PINÓQUIO – PINOCCHIO
Opinião
Definitivamente, o Pinóquio de Matteo Garrone não é pra qualquer um. Nem pra qualquer idade. Sombrio – tanto na paleta de cores, quanto no clima que norteia os personagens -, a história do boneco de madeira que sonha em virar menino de verdade nada tem a ver com a animação lançada em 1940 pela Disney. O olhar de Garrone revela não só até onde pode ir a desobediência de uma criança, mas o lado mais obscuro do ser humano. Seja da idade que for.
Matteo Garrone é italiano, diretor de filmes como Dogman e Gomorra, que não poupa esforços para deixar sua marca na tela. Marca de que a natureza humana é hostil, frágil, persuasiva e facilmente manipulável. Dogman e Gomorra tratam das relações humanas desvirtuadas, da violência inerente às relações de poder, do crime pelo prazer através da sua leitura da máfia italiana em todas as camadas.

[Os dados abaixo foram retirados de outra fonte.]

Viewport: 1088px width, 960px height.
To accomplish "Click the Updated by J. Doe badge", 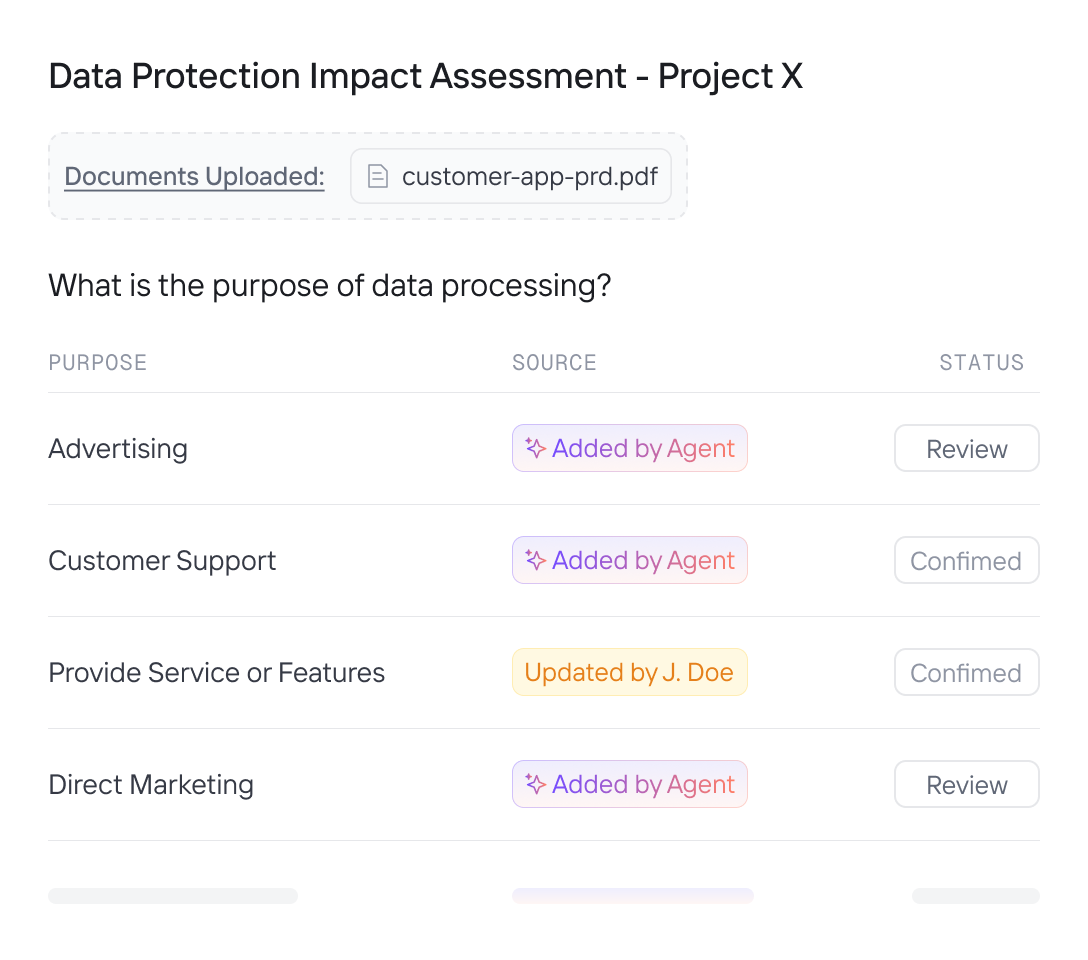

Em Pinóquio, que já tinha me impressionado quando assisti no Festival de Berlim em 2020, Garrone resgata a história do carpinteiro Gepeto (na pele do ator italiano Roberto Benigni, também de A Vida É Bela), que era pobre, morava numa pequena vila e um dia faz um boneco de madeira, que ganha vida pelas mãos da Fada Azul. Tem Grilo Falante, a raposa João Honesto e o gato Gideão, a baleia, a lesma e o peixe, seres que invadem o universo dos humanos – ou vice-versa – e que dão a este live-action ares de fantasia. E de sabedoria, se preferirmos não falar de lição de moral.

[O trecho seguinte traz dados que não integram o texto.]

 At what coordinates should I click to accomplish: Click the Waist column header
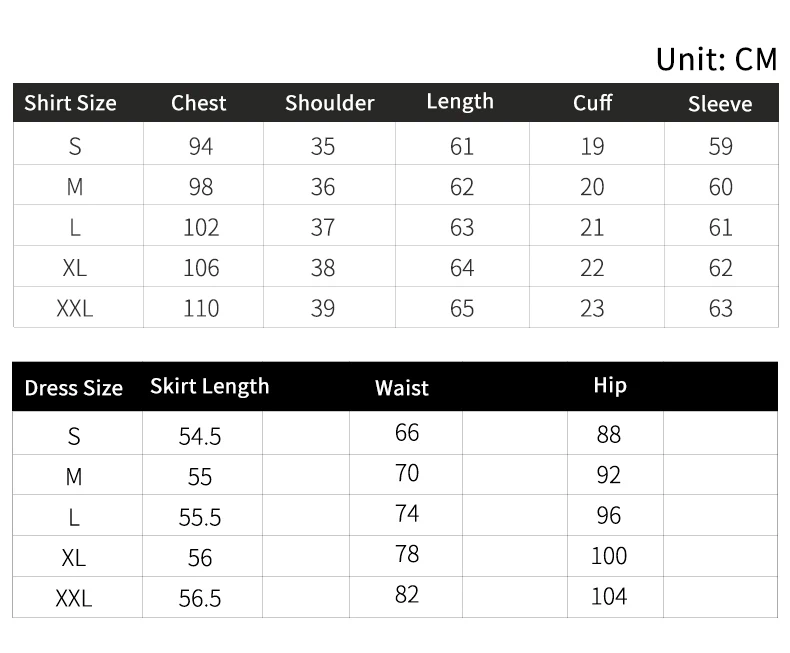click(402, 388)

A lição que Pinóquio aprende é de que é preciso obedecer aos pais. De que filhos que não ouvem seus pais não chegam a lugar nenhum. O Grilo avisou, a Fada alertou, mas Pinóquio cai na conversa de gente oportunista, o nariz cresce por causa das mentiras e ele ganha as orelhas de burro, por causa das decisões erradas. Mas embora Pinóquio seja um menino e esteja personificando a relação entre pais e filhos, o visual de Garrone convida a avançar na idade e imaginar – não é difícil – que tudo isso se encaixa em qualquer fase da vida. Obedecer aos pais pode ser entendido como encaixar-se aos padrões da sociedade, seguir dentro da linha de comportamento como manda o figurino, não se desvirtuar. Nem pegar atalhos.
Garrone faz é uma releitura, para adultos, da história escrita originalmente em 1883 por Carlo Collodi. Relê, imprime uma força enérgica, uma tentação quase incontrolável de transgredir em meio a uma certa leveza com ares de aventura na trilha sonora, para enaltecer, por fim, a meritocracia. O esforço de ser bom, honesto, trabalhador, afinal, é recompensado nessa vida. Mas não tem almoço de graça – nem pra conto de fadas.